世の中に2種類の人間がいると言われたら、ほとんどの人間は、客観的に世の中の何かしらの事象・事柄を感覚的均等割した2つを答えるだろう。

一方、ローリング?ローランド?ロリエ?の名言は、主観的で、自分自身を基点に世の中を論理的に割った2つにしているところが新しくて面白い。主観的MECEとでも言うか。

論理的だからこそ誰もこの言葉自体に苦言を呈する人が現れない。

ローランド風にいうと「自分らしくありたい」は、「俺か、俺でないか」といったところか。

今の自分が「俺か、俺でないか」判断するためには「俺」が何者かを常に知っておく必要がある。所謂、自己分析が常時できている状態である。ただし、ここでの言葉は、「俺か俺以外か」とは少々ニュアンスが異なるようである。
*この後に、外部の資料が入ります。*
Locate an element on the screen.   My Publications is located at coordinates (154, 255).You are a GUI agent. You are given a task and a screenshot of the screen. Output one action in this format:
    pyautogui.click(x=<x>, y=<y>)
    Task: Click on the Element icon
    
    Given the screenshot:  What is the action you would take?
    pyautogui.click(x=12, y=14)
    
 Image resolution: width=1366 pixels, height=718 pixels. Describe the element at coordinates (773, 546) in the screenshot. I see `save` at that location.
人は外的要因から自分を守るためさまざな自分を演じる。敵から身を守るために突然変異を覚えた昆虫のように、それまでの自分の形を変えることであらゆるストレスから身を守るため変異し続けて今の自分がいる。

結局はそんな変異した自分も自分である。そしていつからか変異した自分を自分らしくない、と考える瞬間がくるのだろう。

それはおそらくこれまで変異して対峙できていた事象・敵とは全く異なる、今の能力では対峙できない事象・敵に直面した場合に、どの自分が今回有効か判断つかなくなっているのかもしれない。「本当の自分」さえ掴めば、新種の事象・敵にも勝てると考えてしまう。

「俺か俺以外か」という表現は、「自分らしくありたい」よりも力強さと自信を感じる。

それはあくまで外部へのパフォーマンスとして発言されたフレーズかもしれないが、自分らしく生きられないと感じる人には出てこないフレーズだろう。

この力強さと自信。

「自分らしくありたい」の解決方法は、自分を見つける自己分析ではなく、力強く自信を持って生きることではないか。

それが自分らしかろうが、らしくなかろうが実はさほどの問題ではないのかもしれない。

周囲が「自分らしく生きてる人」と思う人は、力強く自信を持っている人だろう。それは必ずしも自己分析の結末とは言えない。


「俺か、俺以外か」

シンプルだが人々を引きつける不思議な言葉だ。
こういう力強い言葉が、悩める現代の普遍的な感情を取っ払う(自然と勇気を与えてくれる)魔法の言葉なのかもしれない。